■ Data supplied ■
>>>>
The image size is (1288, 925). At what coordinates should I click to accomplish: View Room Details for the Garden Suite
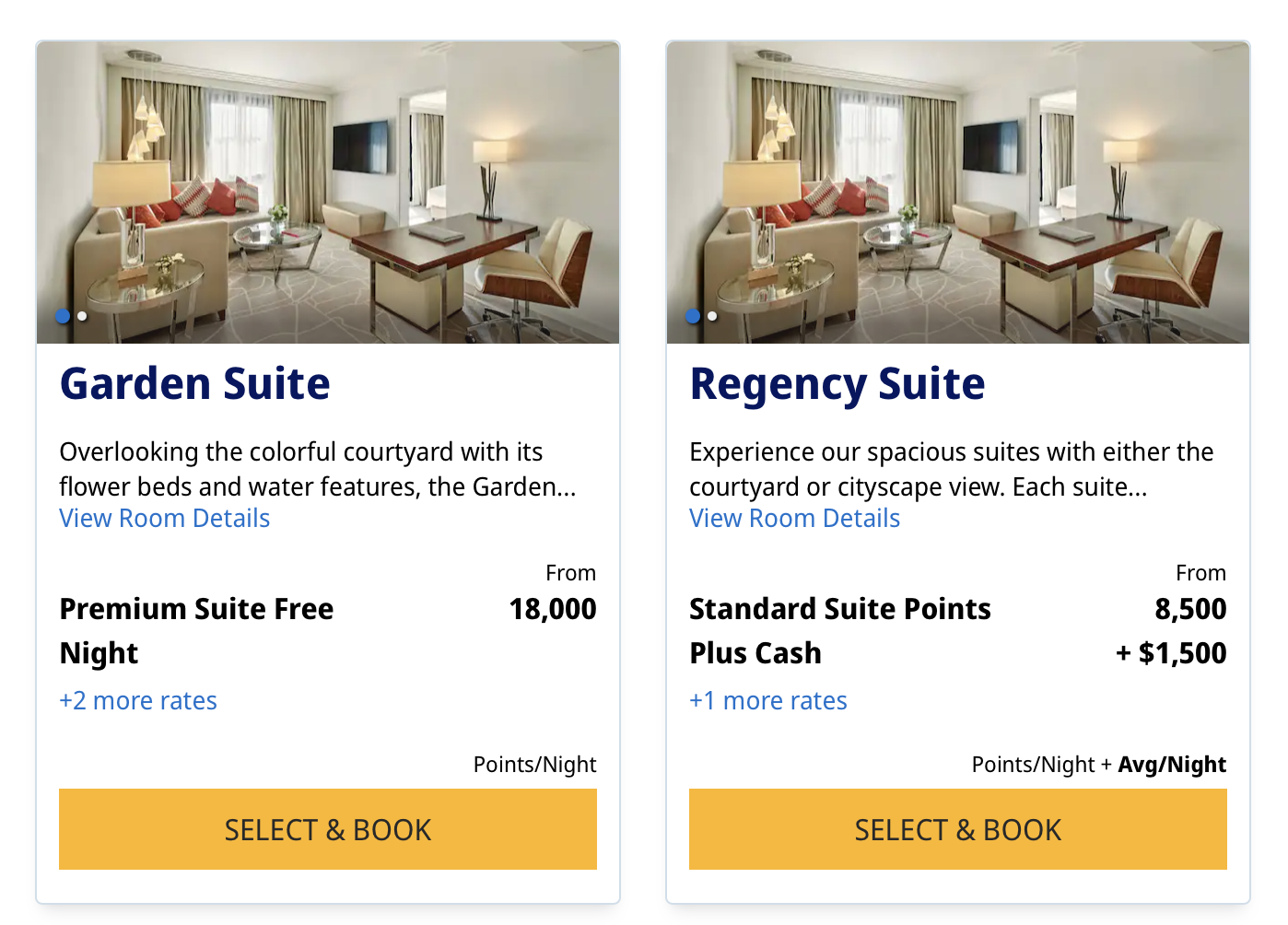pos(164,518)
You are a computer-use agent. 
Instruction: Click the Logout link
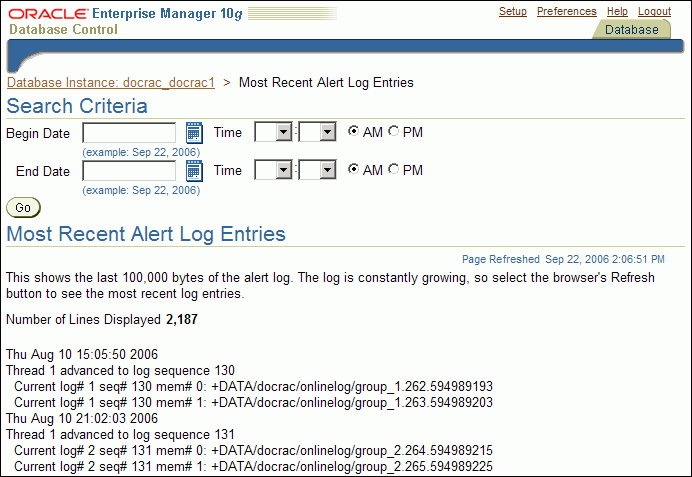point(655,12)
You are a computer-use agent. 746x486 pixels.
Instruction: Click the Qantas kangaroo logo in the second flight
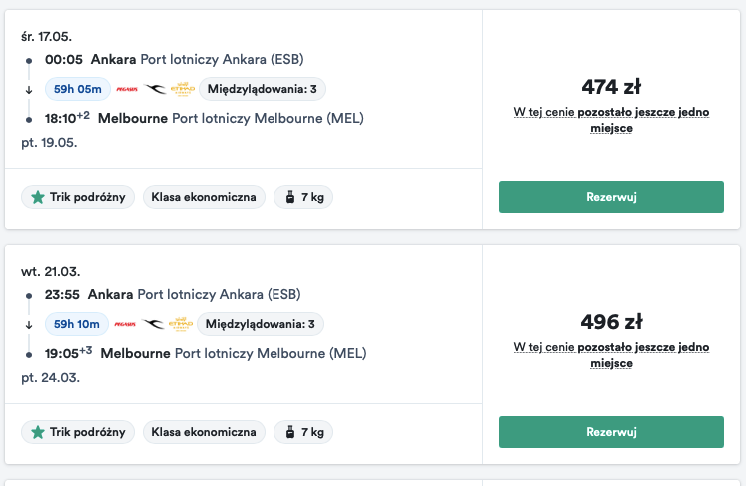153,324
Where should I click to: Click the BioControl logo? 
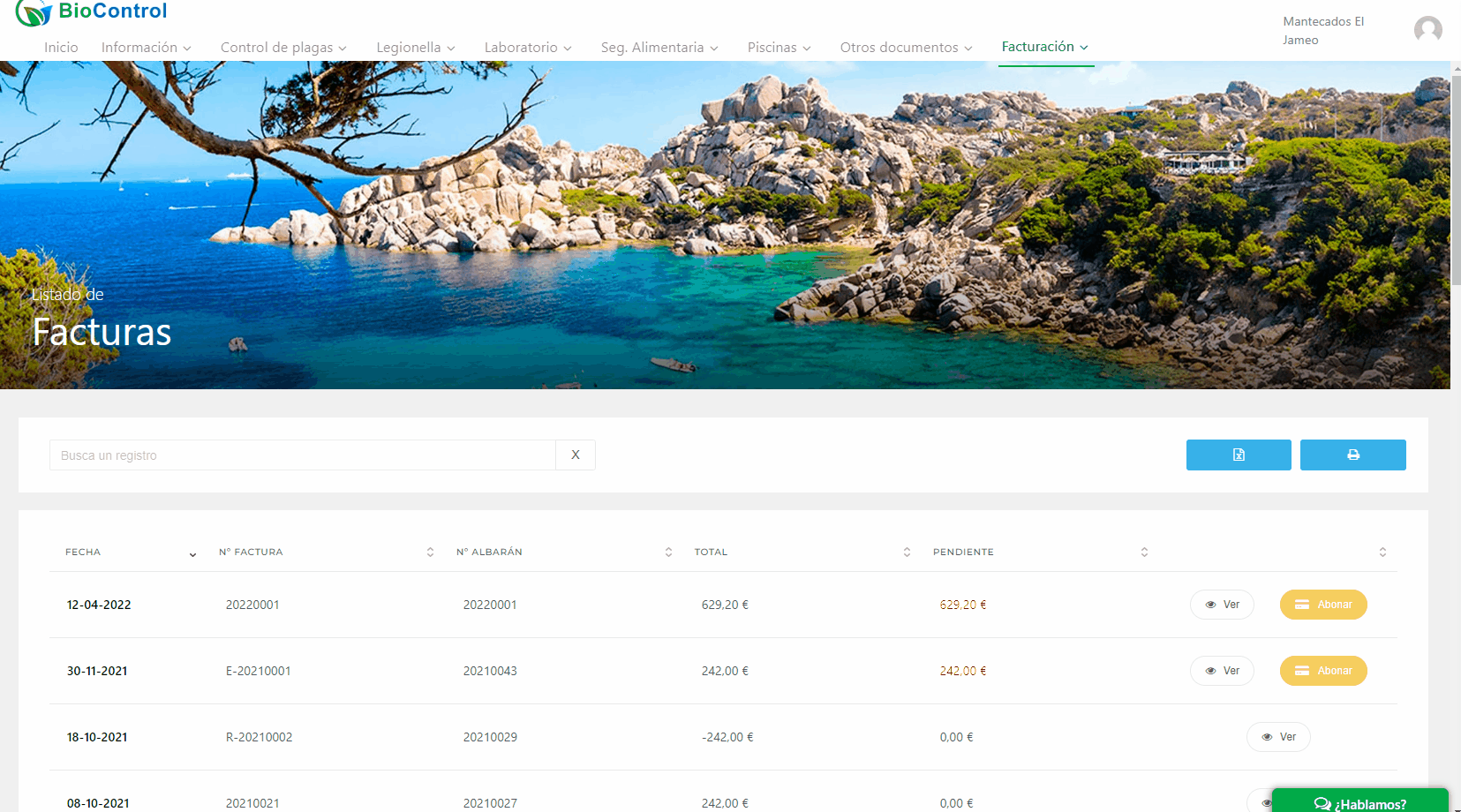(x=92, y=12)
<<<<
■ Task objective ■
Copy out exactly the lines between the line containing "Instruction: Click the Logout link" and the end of the entries, including both, and leave the pictures behind.

■ Response to the exercise ■
Instruction: Click the Logout link
point(655,12)
You are a computer-use agent. 746x486 pixels.
Instruction: Click the Qantas kangaroo logo in the second flight
153,324
Where should I click to: Click the BioControl logo? 
(x=92, y=12)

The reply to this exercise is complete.